# [WORK ITEM]
Write out every line below that contains "each".

# [MATERIAL FOR THE TASK]

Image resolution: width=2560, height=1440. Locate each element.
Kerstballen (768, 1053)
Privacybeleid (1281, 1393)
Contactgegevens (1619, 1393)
* * *
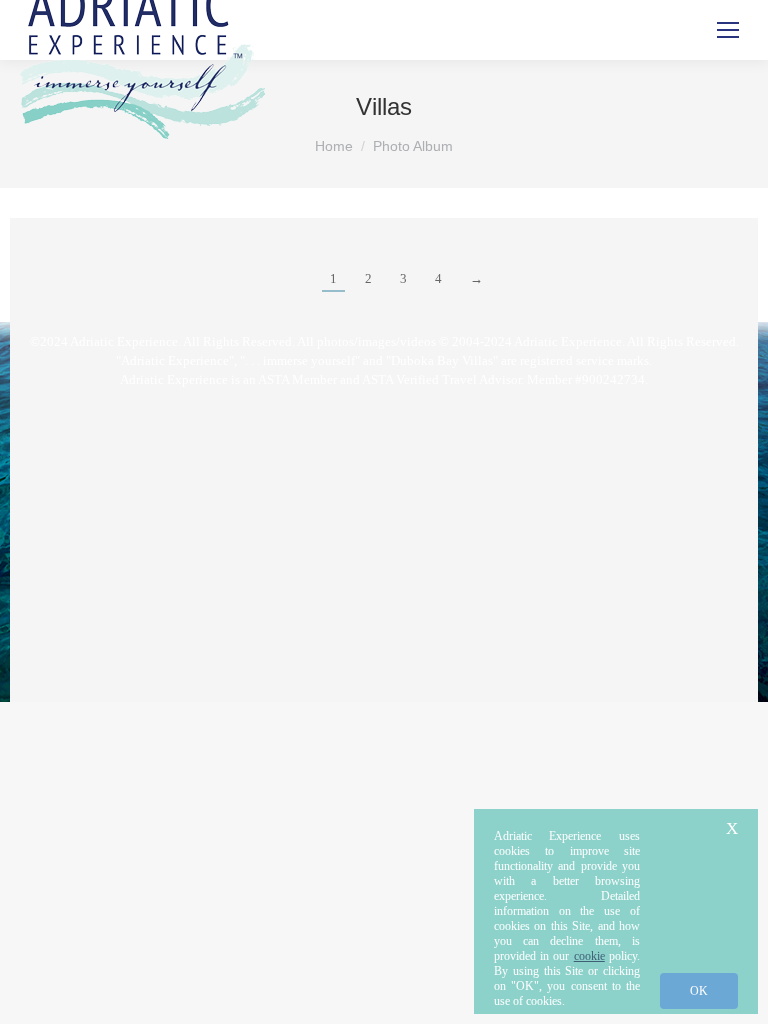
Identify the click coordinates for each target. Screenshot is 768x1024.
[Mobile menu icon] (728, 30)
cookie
...
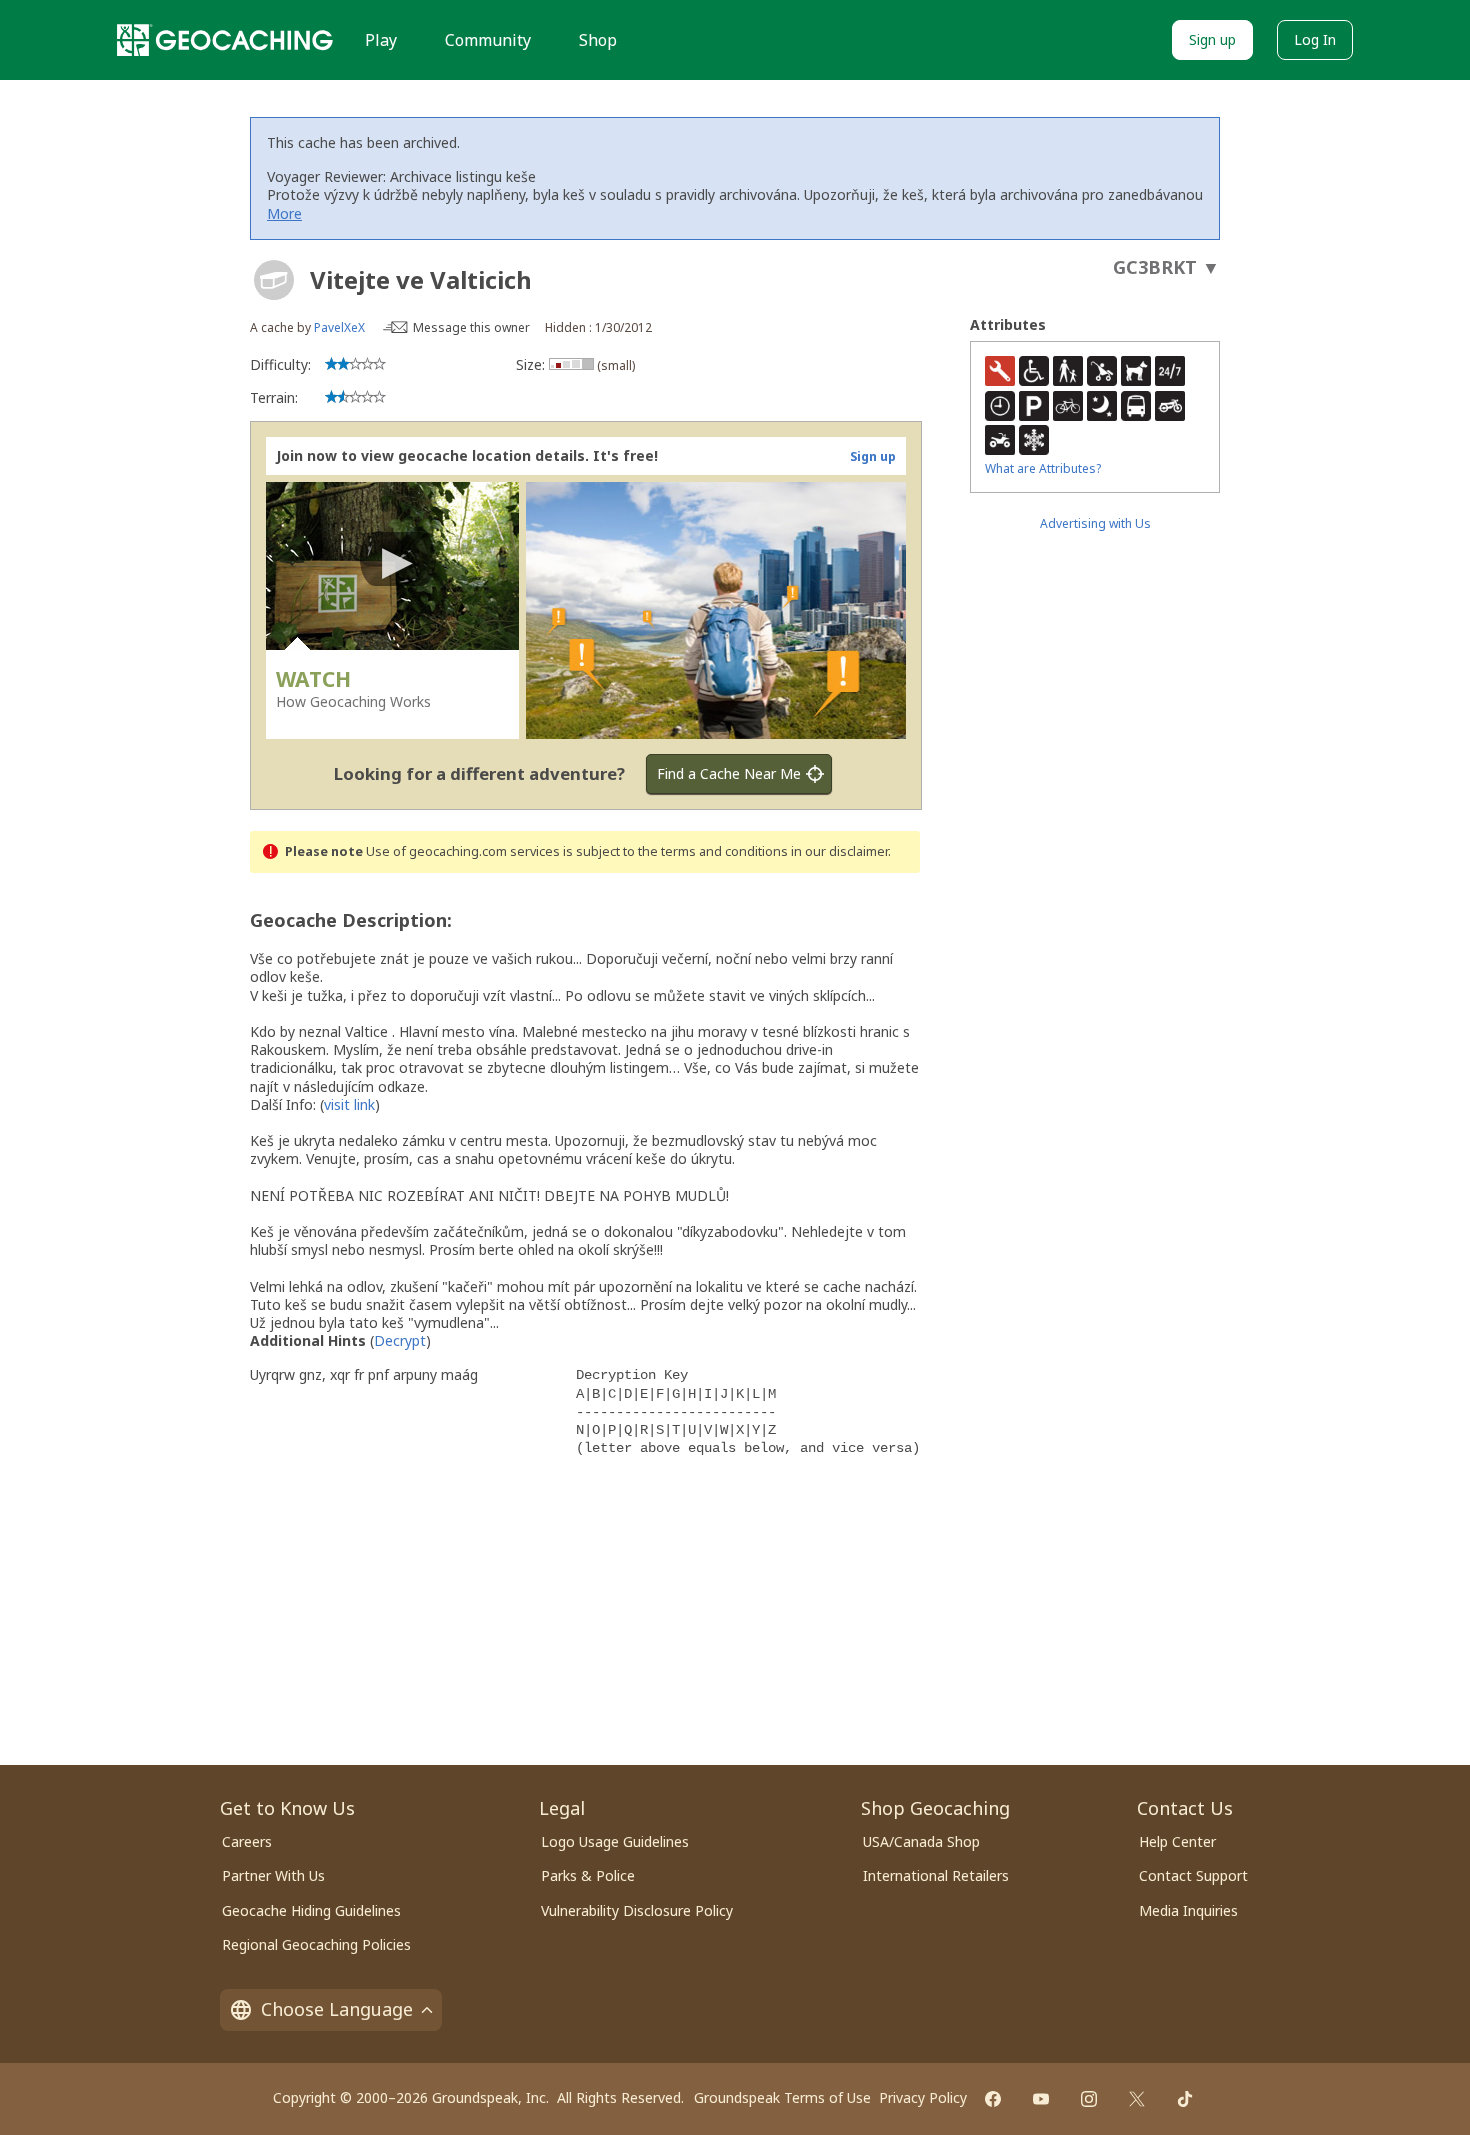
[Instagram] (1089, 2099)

# [RESPONSE TO THIS TASK]
Image resolution: width=2560, height=1440. Locate each element.
Identify the click coordinates for each target. Screenshot is 768x1024.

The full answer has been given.